Sourire-soleil : «Faut moi aller à Béziers, Impasse des Arts… Toi connaître, Marx ?» Demande un matin Nathalie à Marc (son imprégnation idéologique lui interdit de l’appeler autrement). «Non… Pourquoi ?» «Voir quelqu’un, porter quelque chose!» Elle ajoute, vite : «Ne pas savoir qui. Moi devoir donner lui quelque chose.» «Tu veux que j’y aille ?» «Non mais… Ça risquer être dangereux, toi vouloir avec moi venir ? Coup de fil de Didier, expliquer lui pas pouvoir venir, avoir peur.» Les héros sont taiseux, leur violence sèche, c'est en partie une intuition personnelle, mais Ludovic reste sceptique, vigilant, c'est mauvais pour le système nerveux… Faut bien choisir, Marc fera ce qui doit être fait. Les réponses, il les aura à l'usage.

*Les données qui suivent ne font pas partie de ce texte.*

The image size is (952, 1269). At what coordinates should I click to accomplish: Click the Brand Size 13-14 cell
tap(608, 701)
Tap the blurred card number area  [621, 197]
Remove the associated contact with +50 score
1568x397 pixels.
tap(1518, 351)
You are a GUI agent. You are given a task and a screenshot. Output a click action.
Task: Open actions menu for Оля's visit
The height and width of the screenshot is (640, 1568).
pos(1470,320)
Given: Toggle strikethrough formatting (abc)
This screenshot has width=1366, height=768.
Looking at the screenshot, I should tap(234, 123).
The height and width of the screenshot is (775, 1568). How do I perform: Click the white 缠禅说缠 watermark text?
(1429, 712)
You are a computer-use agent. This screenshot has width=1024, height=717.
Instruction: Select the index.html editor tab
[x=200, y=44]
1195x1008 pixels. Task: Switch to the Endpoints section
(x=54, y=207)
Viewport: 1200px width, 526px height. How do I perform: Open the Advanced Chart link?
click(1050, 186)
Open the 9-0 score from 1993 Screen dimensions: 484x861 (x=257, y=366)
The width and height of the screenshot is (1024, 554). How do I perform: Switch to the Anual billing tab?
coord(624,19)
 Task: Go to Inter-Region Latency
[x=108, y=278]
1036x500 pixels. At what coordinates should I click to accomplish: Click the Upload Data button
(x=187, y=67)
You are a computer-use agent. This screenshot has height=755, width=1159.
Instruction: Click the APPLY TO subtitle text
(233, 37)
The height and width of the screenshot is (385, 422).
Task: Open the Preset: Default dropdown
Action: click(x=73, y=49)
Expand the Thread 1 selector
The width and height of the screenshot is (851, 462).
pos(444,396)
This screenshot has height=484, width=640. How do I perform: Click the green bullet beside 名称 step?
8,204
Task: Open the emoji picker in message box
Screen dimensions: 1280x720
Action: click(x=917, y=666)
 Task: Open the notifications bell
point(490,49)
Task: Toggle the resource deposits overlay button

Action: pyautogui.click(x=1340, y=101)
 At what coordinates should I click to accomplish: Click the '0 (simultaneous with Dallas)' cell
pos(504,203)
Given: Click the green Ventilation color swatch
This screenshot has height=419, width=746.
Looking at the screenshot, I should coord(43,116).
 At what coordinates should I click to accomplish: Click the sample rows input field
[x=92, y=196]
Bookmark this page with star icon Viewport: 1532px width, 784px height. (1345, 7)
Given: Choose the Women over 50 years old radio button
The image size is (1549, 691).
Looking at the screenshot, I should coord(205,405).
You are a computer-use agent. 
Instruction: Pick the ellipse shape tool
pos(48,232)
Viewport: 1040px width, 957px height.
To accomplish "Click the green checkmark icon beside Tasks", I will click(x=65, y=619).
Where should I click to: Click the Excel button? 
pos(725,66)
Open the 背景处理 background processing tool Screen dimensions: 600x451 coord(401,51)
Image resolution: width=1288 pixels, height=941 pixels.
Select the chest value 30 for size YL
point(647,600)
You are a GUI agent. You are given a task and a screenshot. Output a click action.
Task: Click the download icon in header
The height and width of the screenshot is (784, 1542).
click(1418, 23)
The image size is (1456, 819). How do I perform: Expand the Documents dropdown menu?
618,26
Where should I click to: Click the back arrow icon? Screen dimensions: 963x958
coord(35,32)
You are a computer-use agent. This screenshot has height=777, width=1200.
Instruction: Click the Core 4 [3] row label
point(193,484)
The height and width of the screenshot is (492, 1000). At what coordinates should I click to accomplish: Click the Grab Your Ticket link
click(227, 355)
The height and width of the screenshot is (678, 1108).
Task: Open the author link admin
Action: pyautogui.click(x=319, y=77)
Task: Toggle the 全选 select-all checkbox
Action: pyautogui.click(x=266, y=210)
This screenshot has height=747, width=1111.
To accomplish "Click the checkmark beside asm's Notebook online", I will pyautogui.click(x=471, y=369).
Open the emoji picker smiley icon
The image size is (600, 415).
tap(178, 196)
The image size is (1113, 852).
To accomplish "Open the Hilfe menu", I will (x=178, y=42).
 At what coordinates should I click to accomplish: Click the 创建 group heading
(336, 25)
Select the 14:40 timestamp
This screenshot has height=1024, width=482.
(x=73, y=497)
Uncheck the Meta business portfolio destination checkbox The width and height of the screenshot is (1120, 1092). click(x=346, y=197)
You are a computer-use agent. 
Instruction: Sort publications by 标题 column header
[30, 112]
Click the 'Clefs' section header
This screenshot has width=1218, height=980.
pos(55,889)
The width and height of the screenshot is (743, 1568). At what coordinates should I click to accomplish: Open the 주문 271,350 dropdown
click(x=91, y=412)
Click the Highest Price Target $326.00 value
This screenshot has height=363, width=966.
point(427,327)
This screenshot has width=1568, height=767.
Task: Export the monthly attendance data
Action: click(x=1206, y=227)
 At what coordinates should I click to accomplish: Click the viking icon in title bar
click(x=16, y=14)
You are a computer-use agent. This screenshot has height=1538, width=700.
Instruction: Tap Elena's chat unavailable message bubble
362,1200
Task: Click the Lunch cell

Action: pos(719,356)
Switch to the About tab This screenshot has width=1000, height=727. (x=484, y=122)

Béziers. Quatorze heures. La météo n’importe pas dans cet épisode. Impasse des Arts, on croyait que tout était clair… Une rue, une femme, un homme qui la dépasse sans la regarder, qui écoute tout, surveille tout, un homme qui contrôle. Beaucoup de danger d'espionnage et de tactique de guérilla là-dedans… En bas de l’immeuble, une bande de jeunes, qui semblent chahuter. Incontestablement certains ont choisi de franchir la ligne jaune. Repositionnement structurel sur le terrain des luttes, le cauchemar est parfois la réalité. Il n’est jamais nécessaire de choisir entre faits et fiction, la séparation entre fiction et factuel est une polarité artificielle : ces deux aspects sont reliés et inséparables. Nathalie est incapable de contrôler la situation. Elle n'a d'ailleurs jamais été en mesure de le faire. La meilleure façon de procéder est de faire un compte à rebours.